This month Careers Australia, one of the biggest private for-profit providers in the country, shut its doors to more than 15,000 students and over 1,000 staff members. Careers Australia was notorious for its unscrupulous targeting and recruitment of vulnerable students, its use of iPads as inducements to enrol – and staggering low completion rates. Careers Australia made an estimated profit of $38.5 million in 2016, and sent more than $40 million to its shareholders in the 2015/16 financial year.

TAFE funding has continued to erode, the reputation of the sector has been damaged, and further announcements in the federal government’s 2017 budget will continue to damage TAFE, and harm the whole sector. The 2017 federal Budget, which includes a 10 percent funding cut in real terms, included the announcement of the Skilling Australia Fund. Within days, stakeholders had raised concerns with the unusual mechanism the government was using to fund the scheme – a levy on skilled visas – with concerns that it would not raise enough money to finance the scheme. It soon became clear that much of the funding in the scheme would be channelled to employers in the form of incentive payments, and that there was little prospect that much of the money would go to TAFE colleges.

Two other damaging and significant announcements in the federal budget – the opening of Commonwealth Supported Places for sub degree programs at university, and the reduction of the repayment threshold for income contingent loans, will have a significant, and damaging impact on TAFE and TAFE students.

The extension of Commonwealth Supported Places to sub-degree programs at university will damage TAFE Diploma and Advanced Diplomas because many students will be better funded, and carry less debt if they undertake these courses at university rather than TAFE. VET Student Loans are fully fee-for-service, and many students will be out of pocket for that part of the course which exceeds the funding.

The reduction of the repayment threshold for income contingent loans will have a disproportionate impact on TAFE students because substantially more of them will be on lower incomes, even where they have successfully acquired a qualification. Indeed, given the uncertain impact of dodgy private providers on the sector, it is now likely that students carrying debt for worthless qualifications, or qualifications which were not delivered to them will be required to start repaying the debt much earlier.

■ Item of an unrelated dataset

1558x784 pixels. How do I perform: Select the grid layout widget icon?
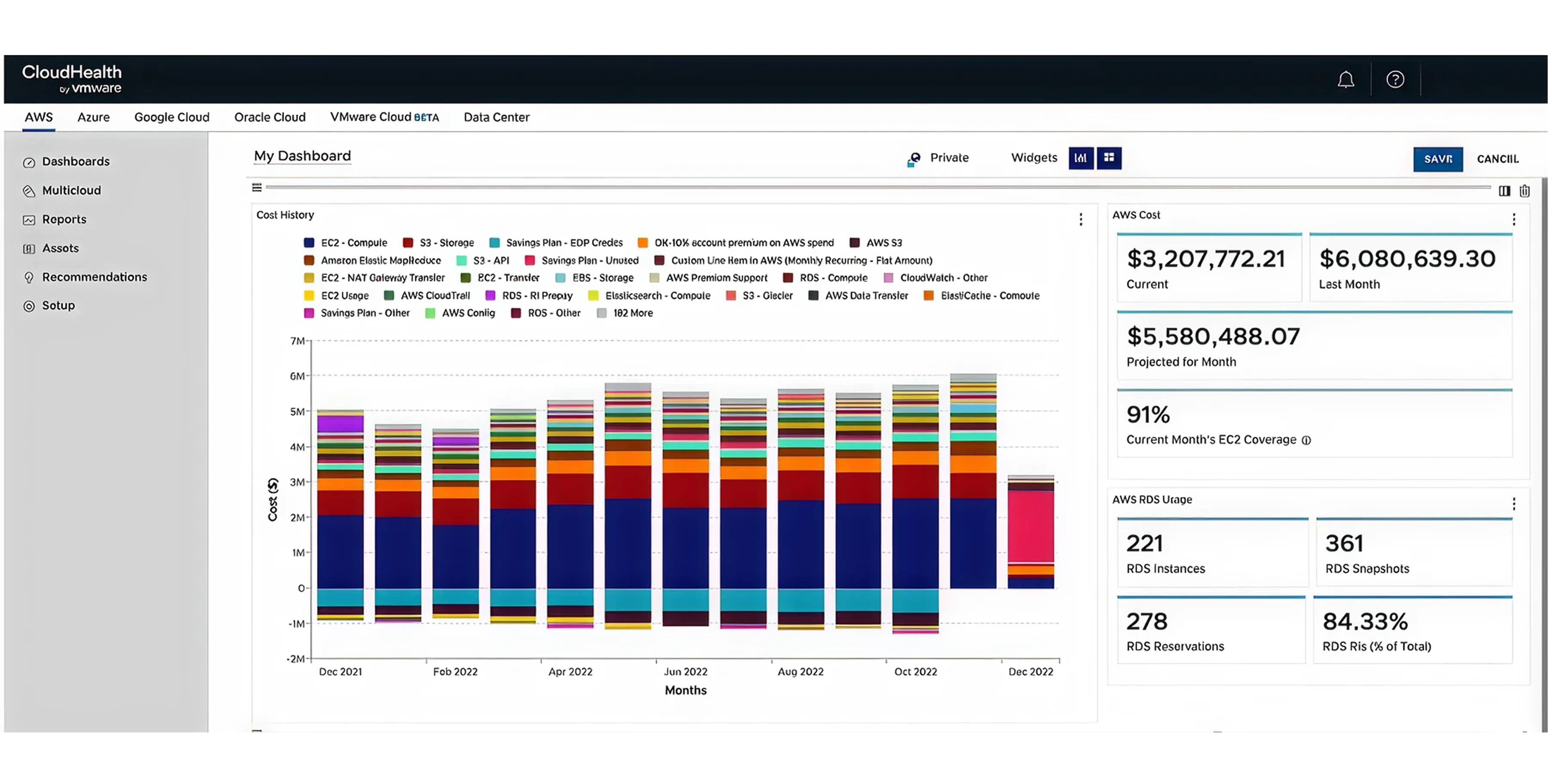click(x=1110, y=158)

In the last ten years, funding for TAFE and vocational education has been cut by more than 24 percent.

TAFE is now a minority provider in Queensland (30% market share) and Victoria (35%). It is close to minority nationally (50.3%). More than 10,000 TAFE teachers have lost their jobs over this period.

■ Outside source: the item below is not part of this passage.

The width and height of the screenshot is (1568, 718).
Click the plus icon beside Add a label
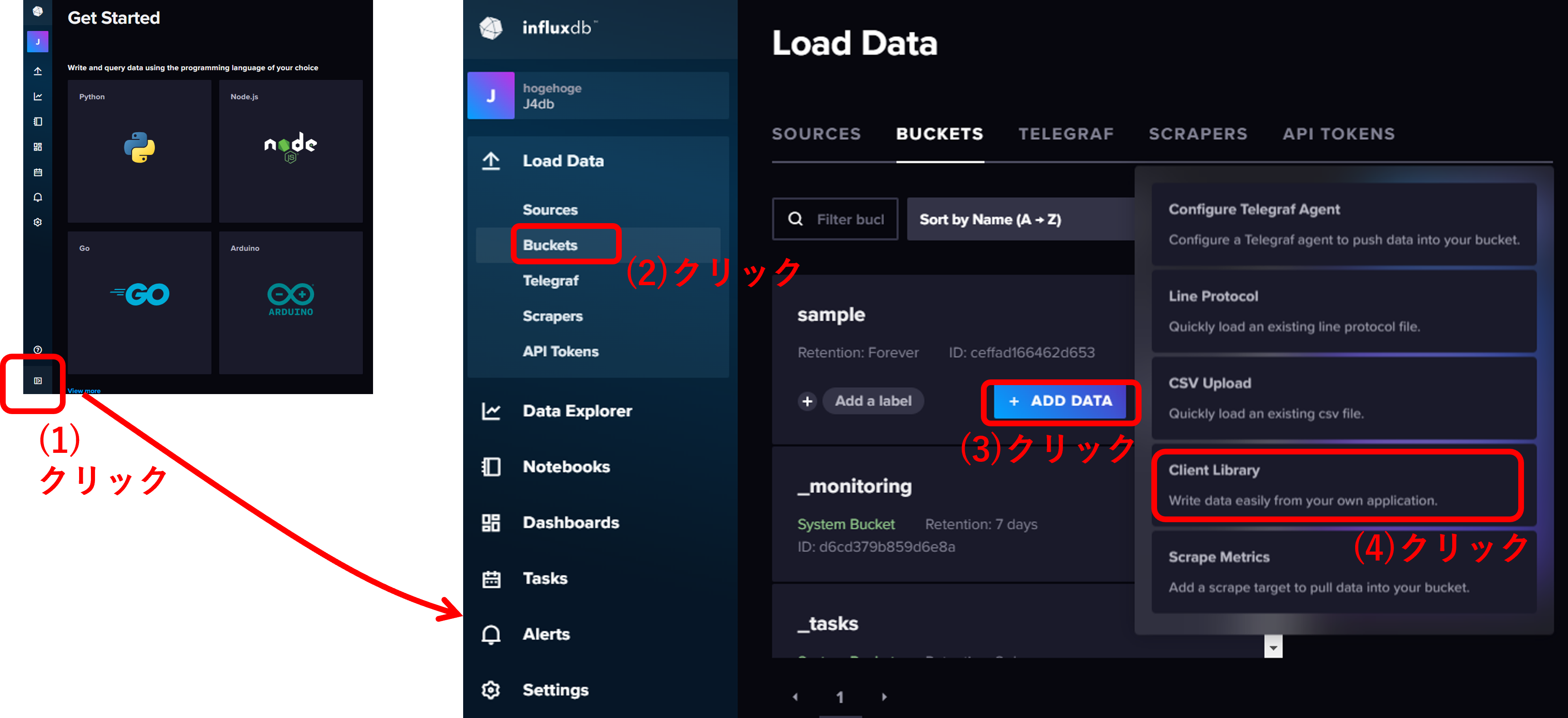[x=807, y=401]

National TAFE Day (June 12) is a day to celebrate the many achievements of the Australian TAFE system, and to continue the Stop TAFE Cuts campaign to pressure the federal government, and state and territory governments around the country on funding for TAFE, and a program of funding increases which will rebuild the TAFE system around the country.

It is only a funding guarantee which will provide TAFE with the funding it needs to rebuild, and the certainty to plan for the future.

The ongoing funding cuts to TAFE are continuing to hurt students, and hollow out the sector. Australians trust TAFE, and have made it clear that they want a TAFE system. National TAFE Day is a good time in the campaign to remind the whole community of the importance of TAFE.